Statistics: Data are shown as mean ± se and were analyzed using GraphPad Prism 6 software (Carlsbad, CA). A repeated measures 2-way ANOVA over time was used to determine differences in body weight, food (g) and water (ml) consumption, urine volume and osmolarity, and UPE. ANOVA was used to determine differences in UPE from the urine samples analyzed on the final day of the study. Tukey's test was used to carry out multiple comparisons. A p-value < 0.05 was considered statistically significant.

No differences in any measurements including body weight, food intake, water intake, UFR, UPE, were measured during the three-day baseline period.

Body Weight: Figure 1 shows that the body weight profiles of both male and female mice demonstrated normal growth curves for young healthy mice. There was no statistical difference between the casein vs soy groups in either sex; although, the male casein group was slightly, though non-significantly, higher than the male soy group.

Food and Water Intake: No differences in food intake (g/day) were measured with respect to either protein source or sex while on casein and soy: Males: 5.15± 0.06 vs. 4.99 ± 0.09, respectively; and Females: 4.88 ± 0.08 vs. 5.03 ± 0.07, respectively. Likewise, no differences in water intake (ml/day) were measured with respect to either protein source or sex while on casein and soy: Males: 8.89 ± 0.18 vs. 8.62 ± 0.31, respectively; and Females: 8.47 ± 0.18 ml vs. 8.64 ± 0.21, respectively.

UFR: UFR (ml/day) did not differ based on the protein source (casein vs soy) in males (5.13 ± 0.15 vs. 4.99 ± 0.09, respectively) or females (5.73 ± 0.15 vs. 5.32 ± 0.15, respectively). However, UFR in females was significantly higher than males on the respective diet (p < 0.05).
::::::
TASKS TO PERFORM —
**a.** In one to three sentences, explain what the repeated measures 2-way ANOVA was used for in the mouse diet study excerpt.
**b.** Continue the mouse diet study excerpt from where it stops.
The material after this text is separate from it.

DATASET EXCERPTS —
::::::
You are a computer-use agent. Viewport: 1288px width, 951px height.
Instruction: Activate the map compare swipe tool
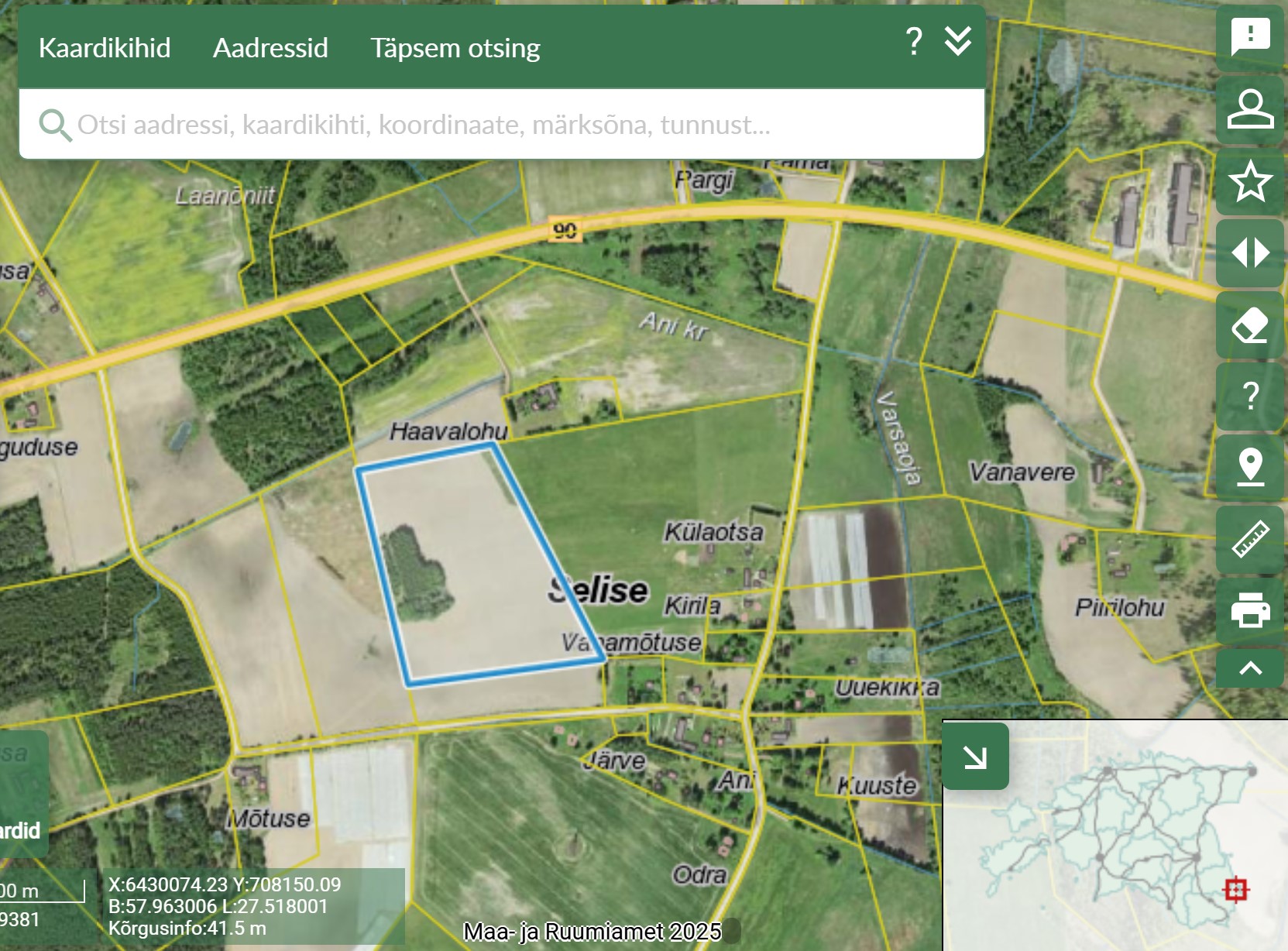click(1249, 253)
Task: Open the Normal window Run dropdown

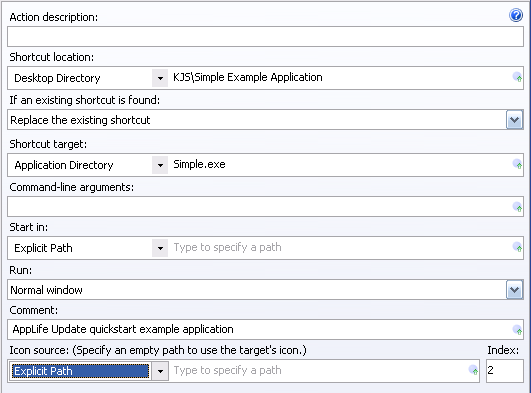Action: tap(514, 290)
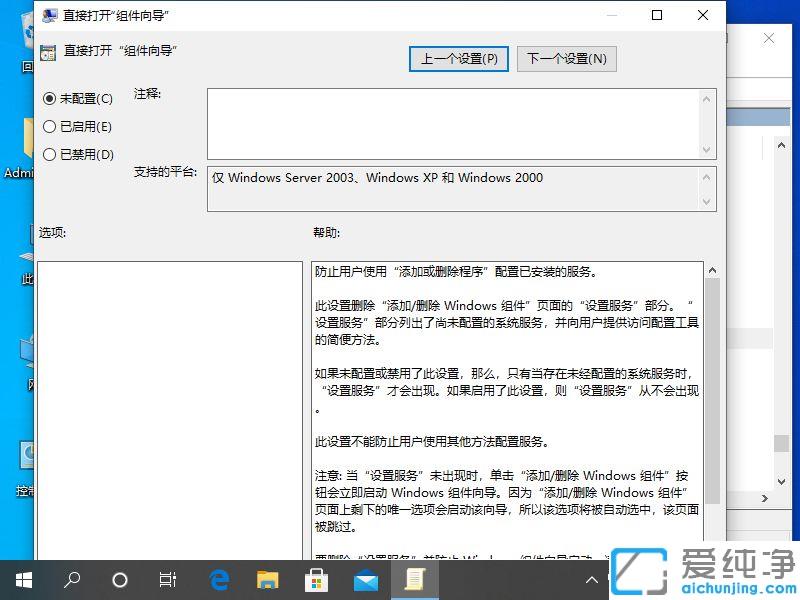Select the active Group Policy Editor taskbar icon
800x600 pixels.
[x=415, y=580]
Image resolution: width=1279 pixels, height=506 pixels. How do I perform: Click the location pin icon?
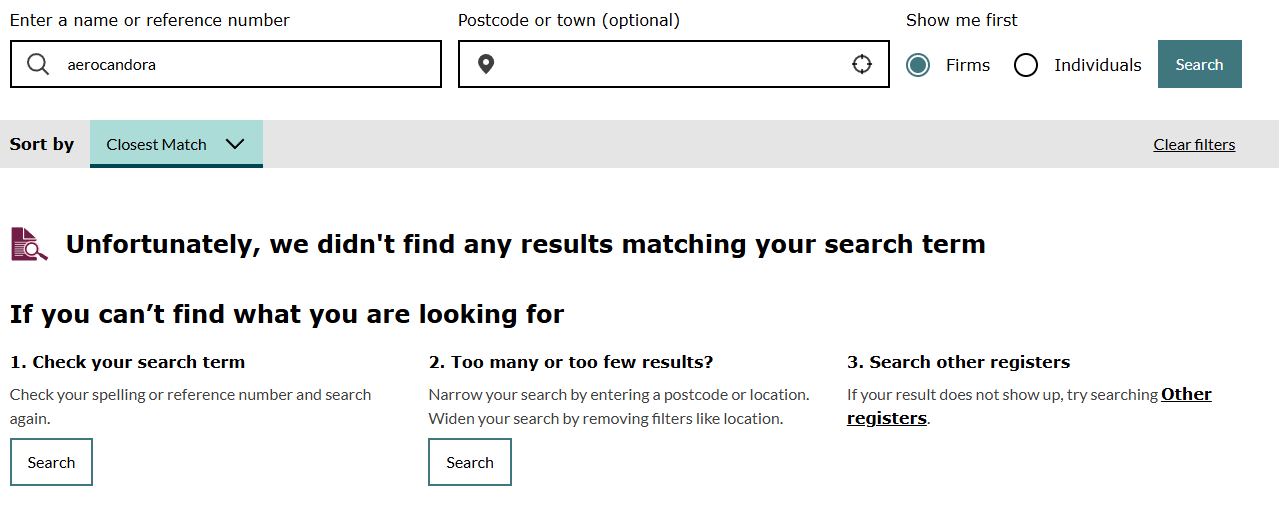tap(486, 65)
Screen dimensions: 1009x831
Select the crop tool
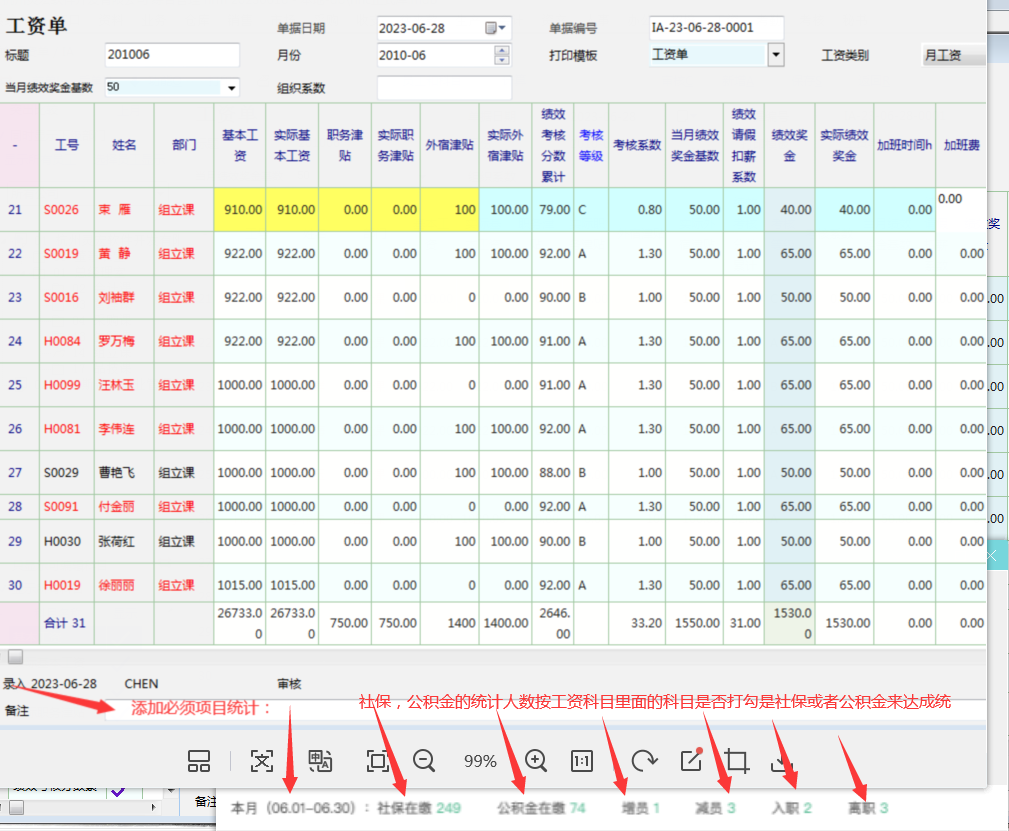click(737, 761)
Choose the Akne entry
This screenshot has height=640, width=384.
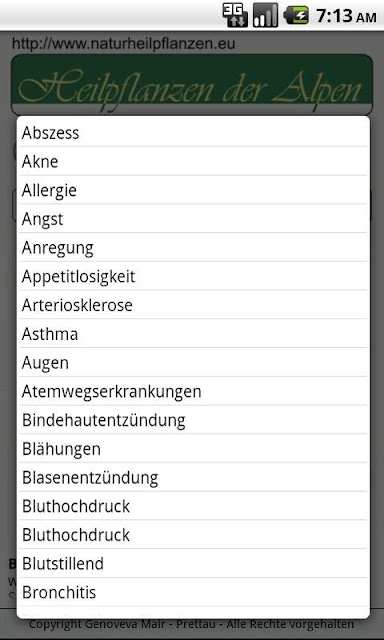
::::::
RESPONSE LIST —
**a.** The repeated measures 2-way ANOVA was used to determine differences over time in body weight, food and water consumption, urine volume and osmolarity, and UPE.

**b.**
Fig 2. Average daily UFR (ml/day) measured as reported in Methods. (* - p < 0.05)

Dipstick UPE: Figure 3 shows average UPE from daily semi-quantitative measurements via urinalysis strips or dipsticks. Dipstick values from casein diets were significantly higher than those from soy diets in both males and females. Males on casein diet had significantly higher values than females on casein diet (1.95 ± 0.08 vs 1.50 ± 0.08, respectively, p<0.01). Males on soy diet had higher, non-significant values than females on soy (1.26 ± 0.06 vs 1.10 ± 0.01, respectively).

Hospital UPE Measurement: On the final day of each study urine samples were delivered to the OSU-CHS Medical facility and analyzed for total protein concentration (TPC, mg/ml). UPE (mg/day) was calculated for each mouse (TPC x UFR). Figure 4 confirms the dipstick measurements in that male casein group had higher UPE than the male soy group (31.9 ± 2.5 vs 17.8 ± 0.9, respectively, p<0.0001). UPE for the female casein group was higher (but not significant) than the female soy group (10.2 ± 1.7 vs 5.4 ± 0.8, respectively).

Urine Protein-to-Creatinine ratio (PCR) on Final Day: To further establish the sex and protein-source differences, UPE was normalized to urinary creatinine excretion. Urine creatinine was measured at the OSU Medical Facility via a colorimetric technique. Figure 5 confirms that the casein groups had higher UPE compared to the soy groups and that males excrete higher protein levels than females.

Figure 5. PCR measured on the final day of the study. (*** p<0.001; ** p<0.01)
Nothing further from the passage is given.